United States District Court, E.D. Missouri, Eastern Division

September 28, 2017

LAWN MANAGERS, INC., Plaintiff,
v.
PROGRESSIVE LAWN MANAGERS, INC., Defendant.

          MEMORANDUM AND ORDER

          DAVID D. NOCE, UNITED STATES MAGISTRATE JUDGE

         This action is before the court on the motion of defendant Progressive Lawn Managers, Inc., to strike the report of plaintiff's expert Fernando Torres. (Doc. 66). Plaintiff opposes this motion. (Doc. 73). The court held a hearing on the matter on September 11, 2017.

         Legal Standard

         Federal Rule of Evidence 702 allows a witness who qualifies as an expert by knowledge, skill, experience, training, or education to testify in the form of an opinion or otherwise about scientific, technical, or other specialized knowledge. Fed.R.Evid. 702. Expert opinion testimony must pass threshold standards of reliability and relevance. Daubert v. Merrell Dow Pharmaceuticals, Inc., 509 U.S. 579 (1993). The inquiry of Rule 702 is a flexible one, id. at 594 n. 12, but the Daubert court identified five important considerations relevant in determining whether these standards are met.

         First, the evidence must be scientific, technical, or otherwise specialized. Fed.R.Evid. 702. Opinion evidence is “scientific” if it is grounded in the methods and procedures of science. Daubert, 509 U.S. at 589-90. Second, the evidence must be “knowledge” and not mere “subjective belief or unsupported speculation.” Id. at 590. This means that the subject of scientific testimony must be derived by the scientific method. Id. Third, Rule 702 requires that the evidence be relevant in the sense that it is helpful to the trier of fact to decide a fact at issue. Id. at 591, 592. Fourth, if the expert opinion is based on evidence that is inadmissible, the opinion may be admitted only if this evidence is “of a type reasonably relied upon by experts in the particular field in forming opinions or inferences on the subject.” Id. at 595 (citing Fed.R.Evid. 703). Fifth, the trial court must determine whether the expert's reasoning and methodology are reliable, i.e., (a) whether they can be and have been tested; (b) whether they have been submitted to peer review and publication; (c) whether the asserted scientific technique has a known or potential rate of error; and (d) whether the asserted technique is generally accepted in the scientific community. Id. at 593-94.

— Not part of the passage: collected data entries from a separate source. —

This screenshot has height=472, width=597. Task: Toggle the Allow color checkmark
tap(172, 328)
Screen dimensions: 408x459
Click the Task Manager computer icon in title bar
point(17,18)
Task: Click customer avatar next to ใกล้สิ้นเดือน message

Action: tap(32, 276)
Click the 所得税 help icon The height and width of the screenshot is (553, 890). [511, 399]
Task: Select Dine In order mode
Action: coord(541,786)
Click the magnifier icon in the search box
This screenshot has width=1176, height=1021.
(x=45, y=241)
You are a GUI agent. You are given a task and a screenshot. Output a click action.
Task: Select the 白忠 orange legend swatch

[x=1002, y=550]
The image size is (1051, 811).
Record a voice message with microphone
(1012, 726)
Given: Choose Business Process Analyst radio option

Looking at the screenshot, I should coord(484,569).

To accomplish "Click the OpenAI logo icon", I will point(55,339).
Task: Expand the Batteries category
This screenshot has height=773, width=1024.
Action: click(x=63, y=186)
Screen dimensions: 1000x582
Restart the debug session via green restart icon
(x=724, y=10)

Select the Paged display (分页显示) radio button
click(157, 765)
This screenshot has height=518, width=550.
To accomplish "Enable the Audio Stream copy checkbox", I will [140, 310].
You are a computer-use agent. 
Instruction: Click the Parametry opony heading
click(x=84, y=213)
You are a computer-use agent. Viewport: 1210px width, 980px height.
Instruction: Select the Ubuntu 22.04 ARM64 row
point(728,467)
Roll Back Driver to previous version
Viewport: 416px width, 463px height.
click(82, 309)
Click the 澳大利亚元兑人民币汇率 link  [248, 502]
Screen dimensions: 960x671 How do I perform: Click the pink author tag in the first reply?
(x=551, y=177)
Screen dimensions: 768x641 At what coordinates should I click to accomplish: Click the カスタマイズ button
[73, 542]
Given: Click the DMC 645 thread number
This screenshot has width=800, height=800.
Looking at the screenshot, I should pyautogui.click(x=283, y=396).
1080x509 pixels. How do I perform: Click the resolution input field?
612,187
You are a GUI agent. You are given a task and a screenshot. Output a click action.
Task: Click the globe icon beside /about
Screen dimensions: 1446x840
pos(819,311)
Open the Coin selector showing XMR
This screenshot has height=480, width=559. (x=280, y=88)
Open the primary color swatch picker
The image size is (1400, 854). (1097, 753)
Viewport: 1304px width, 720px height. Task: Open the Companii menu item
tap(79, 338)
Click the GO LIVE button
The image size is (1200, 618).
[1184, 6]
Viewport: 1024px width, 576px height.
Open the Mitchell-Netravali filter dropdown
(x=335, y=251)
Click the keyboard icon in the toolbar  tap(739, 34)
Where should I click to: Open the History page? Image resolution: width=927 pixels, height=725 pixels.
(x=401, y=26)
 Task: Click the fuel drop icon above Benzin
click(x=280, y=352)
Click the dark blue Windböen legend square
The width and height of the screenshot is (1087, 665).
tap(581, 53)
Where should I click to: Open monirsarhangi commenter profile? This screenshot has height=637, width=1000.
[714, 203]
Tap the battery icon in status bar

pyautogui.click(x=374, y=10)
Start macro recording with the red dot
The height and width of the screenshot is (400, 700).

         These can be summarized in Rule 702's post-Daubert amendment, which requires expert evidence be (a) such that it "will help the trier of fact to understand the evidence or to determine a fact in issue;" (b) "based on sufficient facts or data;" (c) "the product of reliable principles and methods;" and (d) an application of "the principles and methods to the facts of the case." Fed.R.Evid. 702 (2011). The Eighth Circuit has identified further factors that are relevant in determining reliability: the extent to which an opinion was developed for litigation as opposed to naturally flowing from an expert's research and the extent to which the proposed expert eliminated alternative explanations in reaching his or her conclusions. See Sappington v. Skyjack, Inc., 512 F.3d 440, 449 (8th Cir. 2008) (citing Lauzon v. Senco Prods., Inc., 270 F.3d 681 (8th Cir. 2001).

         The proponent of the expert evidence must show that it is reliable and would be helpful to the finder of fact, and that the expert is qualified to be a witness under Rule 702. Fed.R.Evid. 104(a); Fed.R.Evid. 702 advisory-committee's note. The expert must explain how he developed his opinions. Fed.R.Evid. 702 advisory-committee's note. An expert's opinion is subject to being rejected if it is substantially based upon the expert's subjective belief or unsupported speculation. Estate of Claison L. Groff v. Aquila, Inc., 2007 WL 4644707, at *9 (S.D. Iowa 2007) (e.g., ruling expert opinion not admissible as unsupported and speculative regarding size of natural gas leak and that the hole through which the gas escaped "could have or must have closed during shipment of the furnace").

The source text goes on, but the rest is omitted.